Understanding Calcium Instability in Wine
Causes of Calcium Instability
Wine can develop instability due to calcium tartrate, or calcium oxalate forming crystals
Calcium DL-tartrate issues stem from using DL-tartaric acid with oxalic acid contamination.
Sources of Calcium
Natural calcium in vineyard soil can affect wine, with levels above 70-80 mg/L considered risky.
Excess calcium can come from using calcium carbonate or milk products during winemaking.
Older unlined concrete tanks were a historical source of calcium instability.
Crystal Characteristics
Calcium tartrate deposits appear as colorless or white crystals, often with co-deposits.
IR spectroscopy confirms calcium tartrate deposits.
Factors Impacting Precipitation
Higher wine pH levels increase the risk of calcium L-tartrate precipitation.
Winemaking processes that raise pH, like MLF and blending, can worsen instability.
Some wine components inhibit crystal formation by binding with calcium or tartrate.
Malic acid inhibits calcium L-tartrate crystallisation.
MLF can increase instability due to pH rise and a switch from malic acid to lactic acid.
Sparkling wines are more vulnerable due to lower levels of inhibitory grape pectins.
Challenges in Prediction and Stabilization
Temperature has little effect on calcium L-tartrate precipitation.

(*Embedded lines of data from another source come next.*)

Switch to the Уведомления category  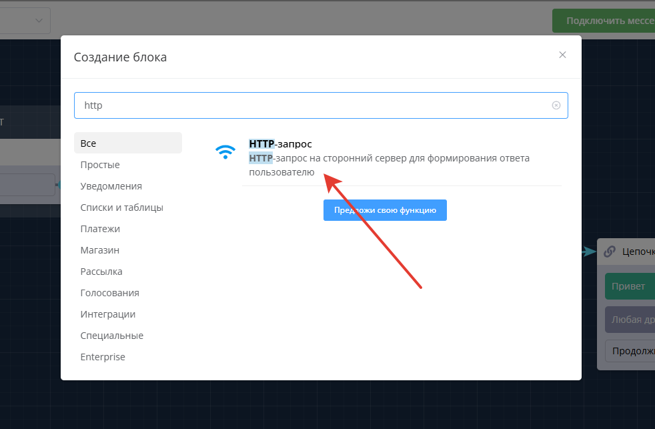(111, 186)
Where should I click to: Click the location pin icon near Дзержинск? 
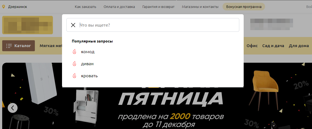tap(4, 7)
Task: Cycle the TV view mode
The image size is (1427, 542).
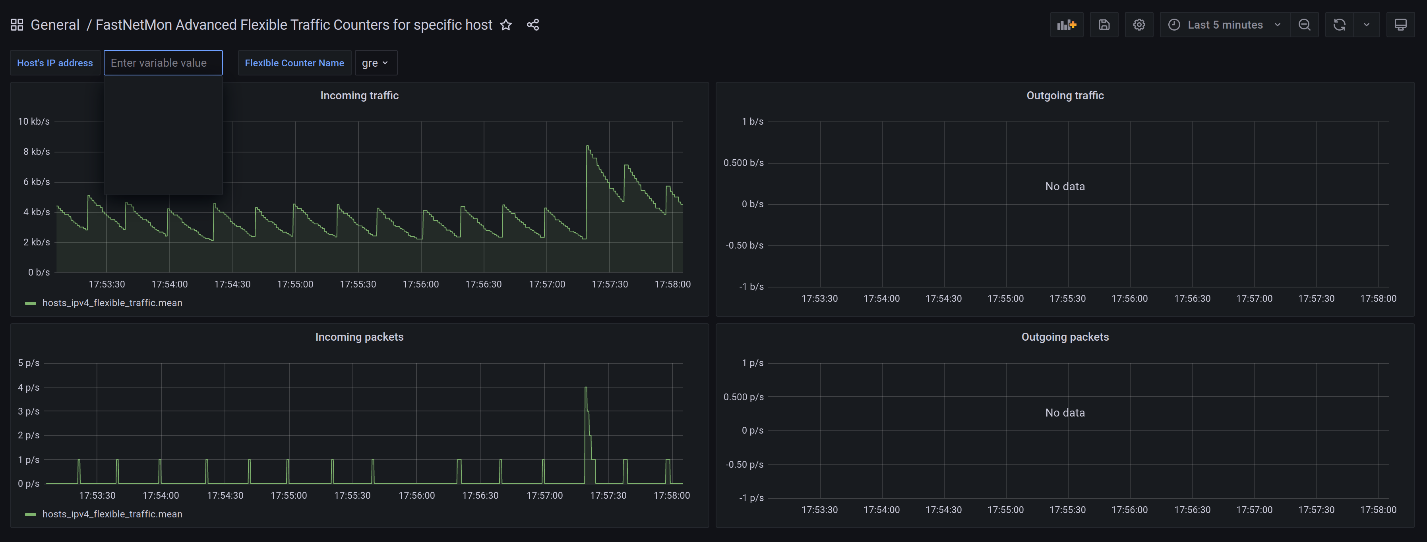Action: coord(1400,25)
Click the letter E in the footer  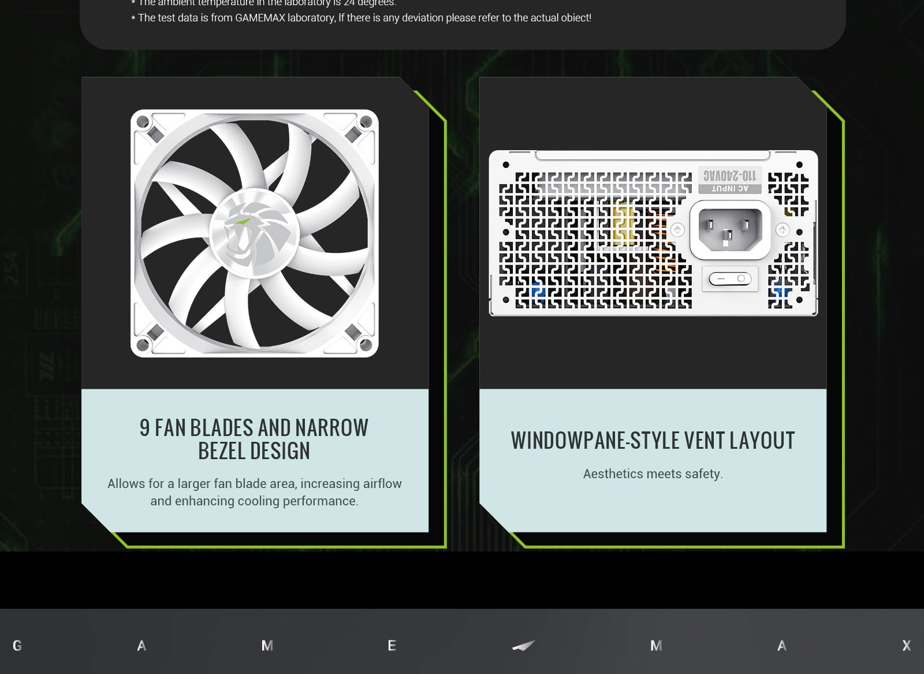pyautogui.click(x=392, y=646)

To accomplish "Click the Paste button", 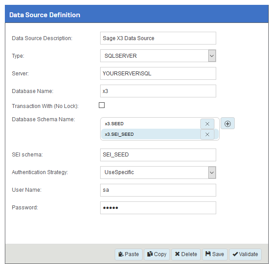I will click(x=128, y=254).
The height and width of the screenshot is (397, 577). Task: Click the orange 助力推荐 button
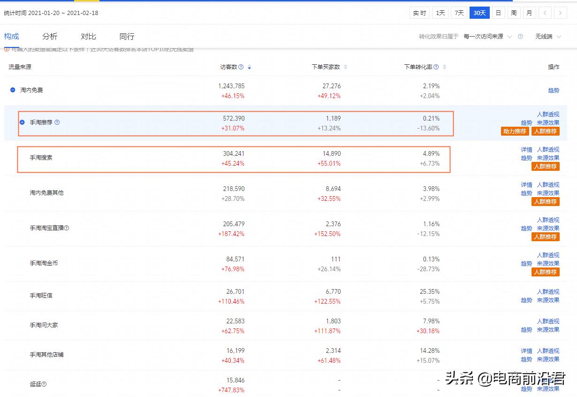[514, 131]
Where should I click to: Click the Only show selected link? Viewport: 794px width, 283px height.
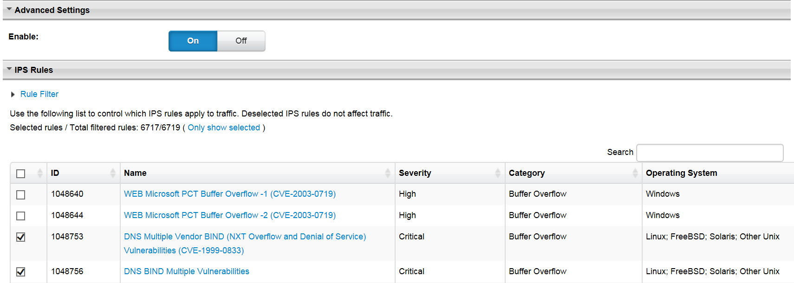click(224, 128)
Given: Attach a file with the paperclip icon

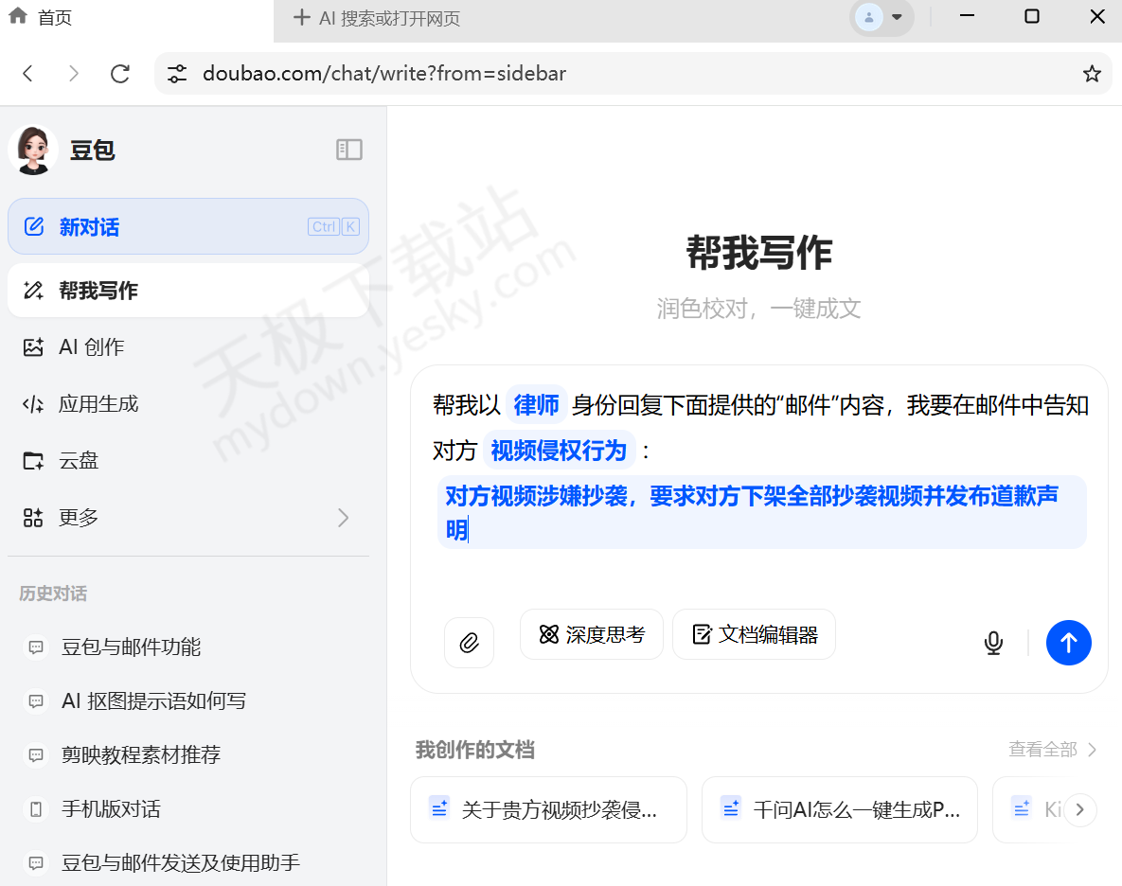Looking at the screenshot, I should [469, 643].
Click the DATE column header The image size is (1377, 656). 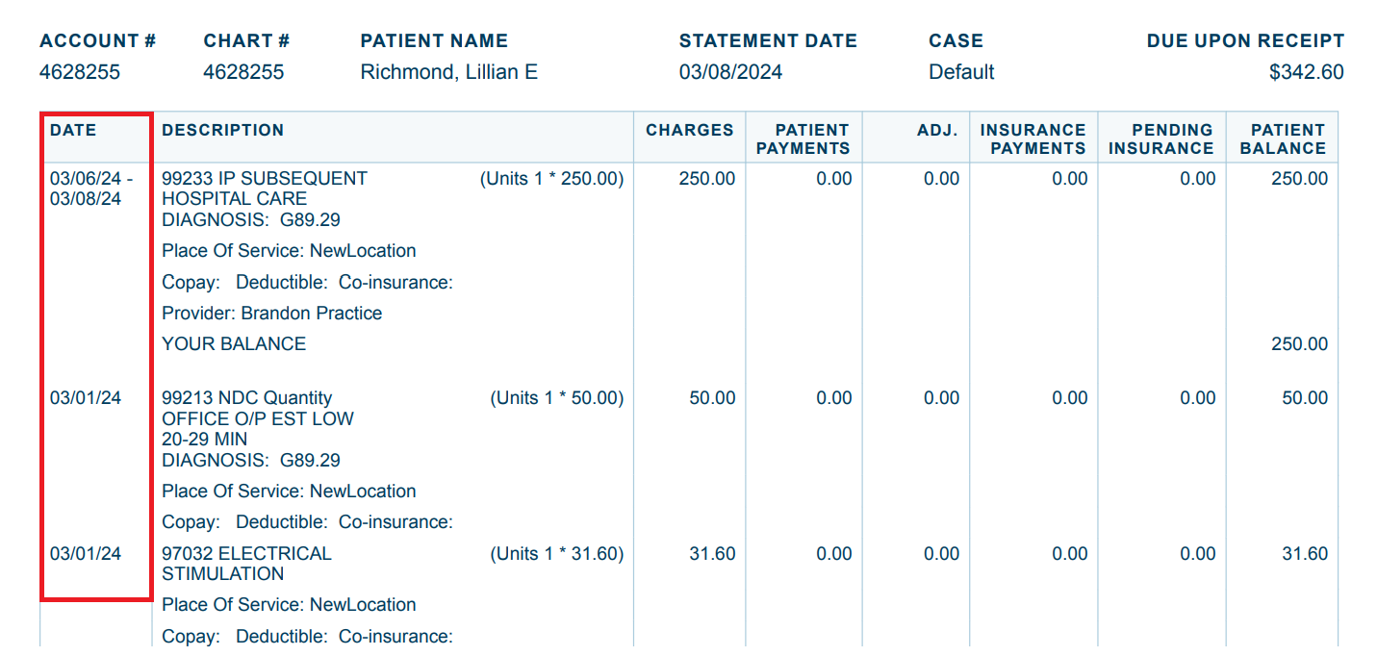tap(73, 130)
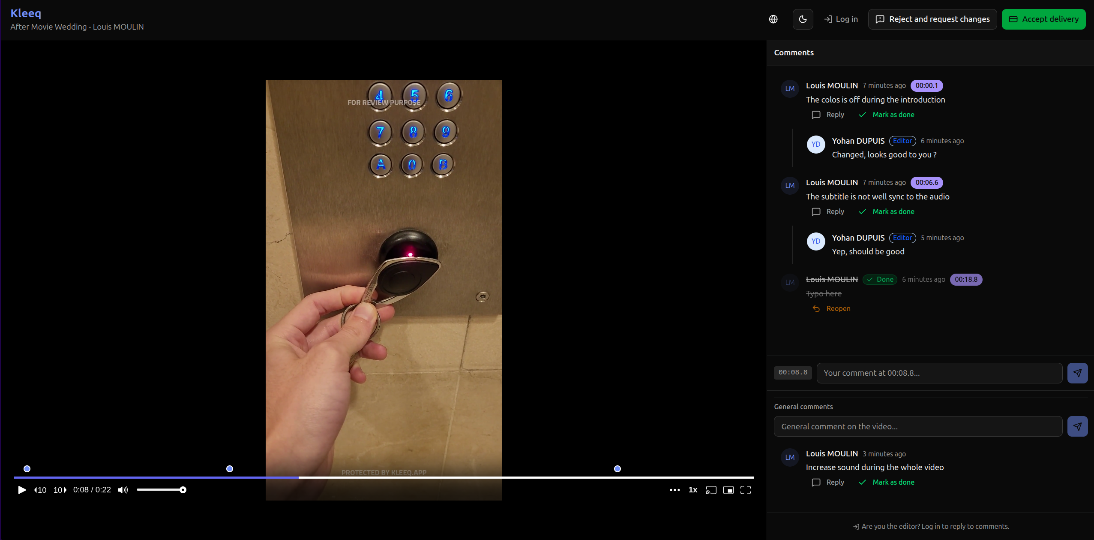Image resolution: width=1094 pixels, height=540 pixels.
Task: Open the player's more options menu
Action: 674,489
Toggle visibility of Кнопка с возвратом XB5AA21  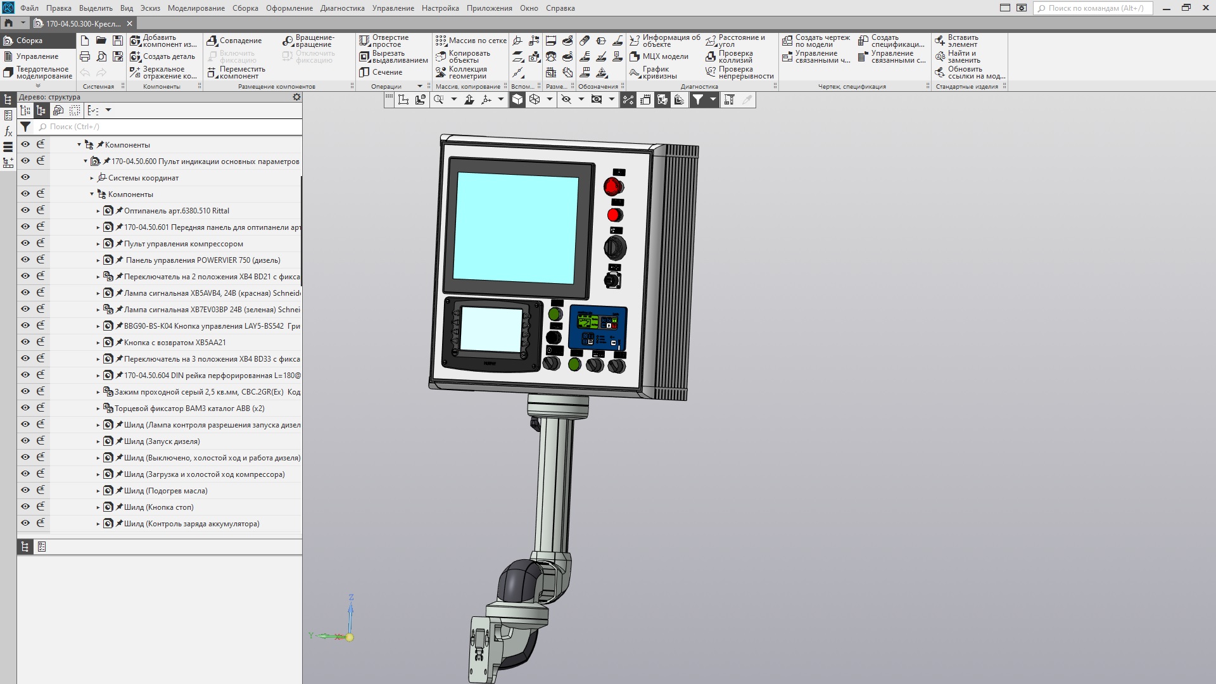25,342
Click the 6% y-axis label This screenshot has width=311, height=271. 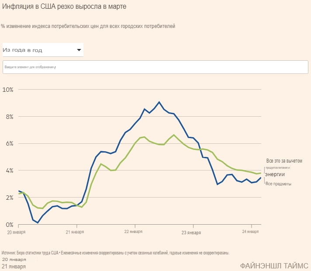(x=8, y=144)
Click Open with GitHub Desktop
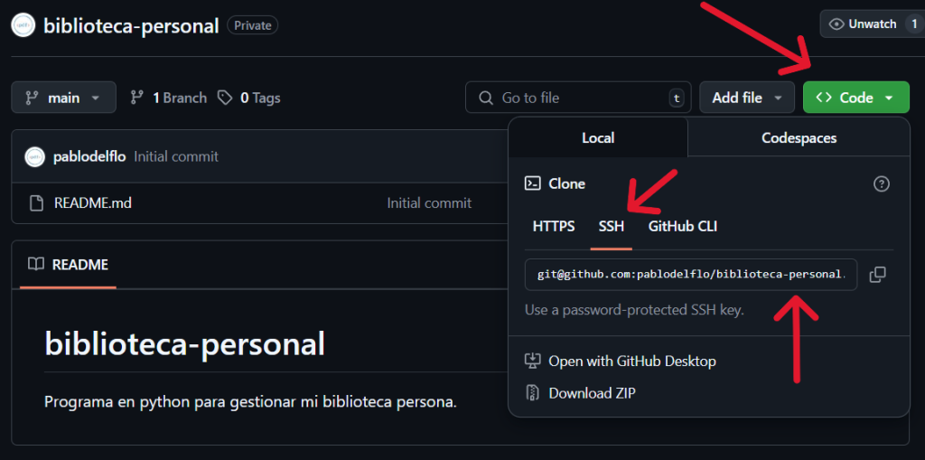 pyautogui.click(x=631, y=361)
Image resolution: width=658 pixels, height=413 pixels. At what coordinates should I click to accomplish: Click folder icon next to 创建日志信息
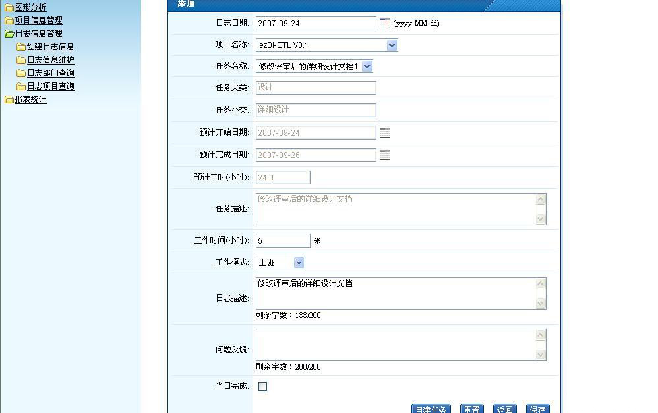21,47
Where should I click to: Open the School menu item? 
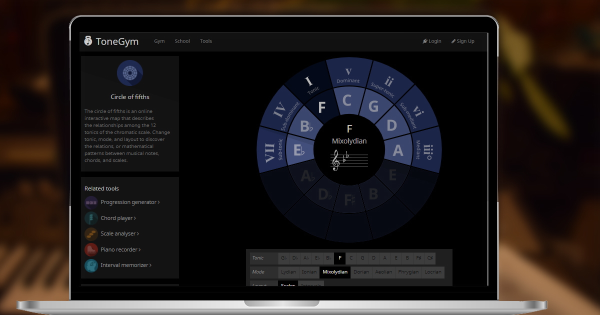[182, 41]

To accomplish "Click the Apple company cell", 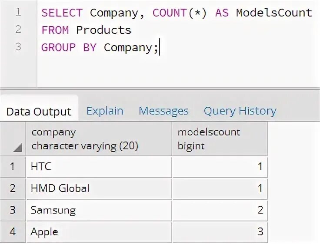I will [x=99, y=232].
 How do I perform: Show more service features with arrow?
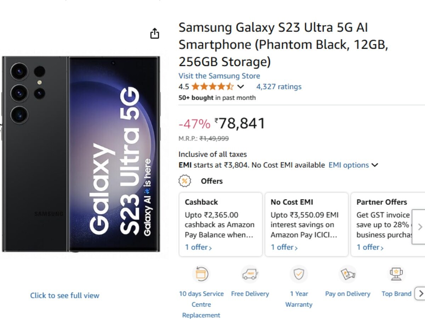click(x=420, y=293)
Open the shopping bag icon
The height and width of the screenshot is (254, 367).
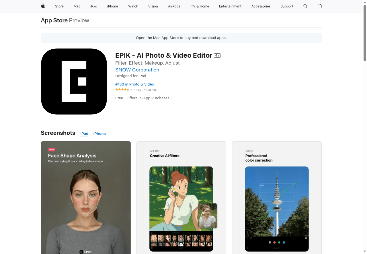point(320,6)

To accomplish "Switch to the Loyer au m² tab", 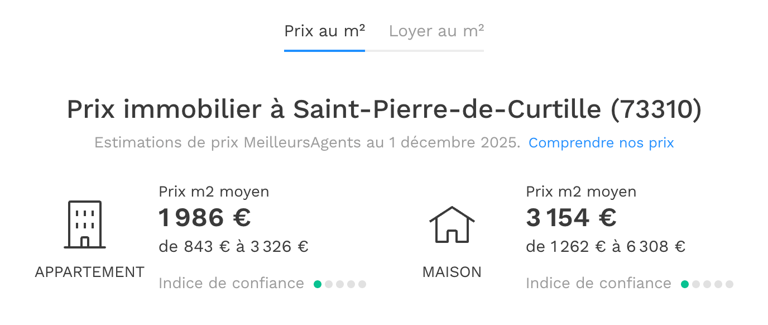I will coord(436,31).
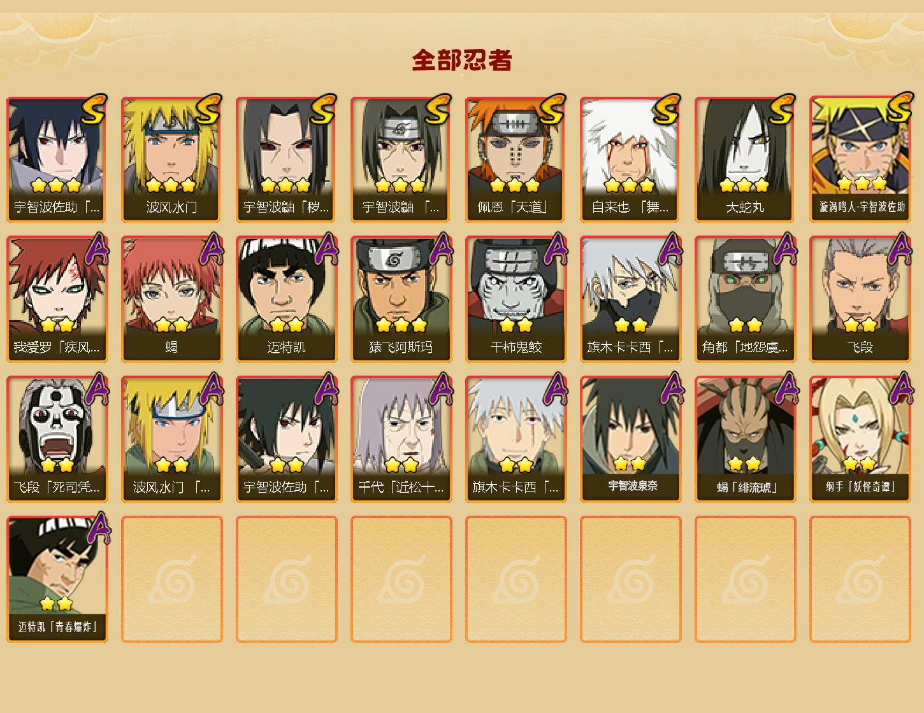Image resolution: width=924 pixels, height=713 pixels.
Task: Choose the 干柿鬼鲛 ninja card
Action: click(516, 299)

Cold tests and stabilizations are unreliable.
Seeding with micronized calcium L-tartrate may help.
Concentration product methods have limited value.
Preventing Calcium Instability
To effectively manage the risks associated with calcium instability in wine, a comprehensive approach is essential. Begin with vigilant vineyard management to control calcium levels in the grapes, aiming to keep them below 70-80 mg/L. During winemaking, avoid fining agents containing calcium and opt for alternatives. When deacidifying, use potassium bicarbonate instead of calcium carbonate to maintain acidity without introducing excess calcium. Regularly monitor and adjust the wine’s pH, as higher levels can promote calcium tartrate precipitation. Consider cold stabilization to encourage tartrate precipitation, but be aware of its limitations. Seeding with micronized calcium L-tartrate crystals can be a valuable technique when appropriately applied. If malolactic fermentation isn’t necessary, avoid it to prevent pH elevation and loss of malic acid’s inhibitory effects. Analyze the wine for calcium levels and potential instability regularly. By implementing these strategies, winemakers can minimize calcium-related risks.
Ribéreau-Gayon, P., Glories, Y., Maujean, A., & Dubourdieu, D. (2006). Handbook of Enology: The Chemistry of Wine Stabilization and Treatments. Wiley.
Zoecklein, B. W., Fugelsang, K. C., Gump, B. H., & Nury, F. S. (2014). Wine Analysis and Production. Springer.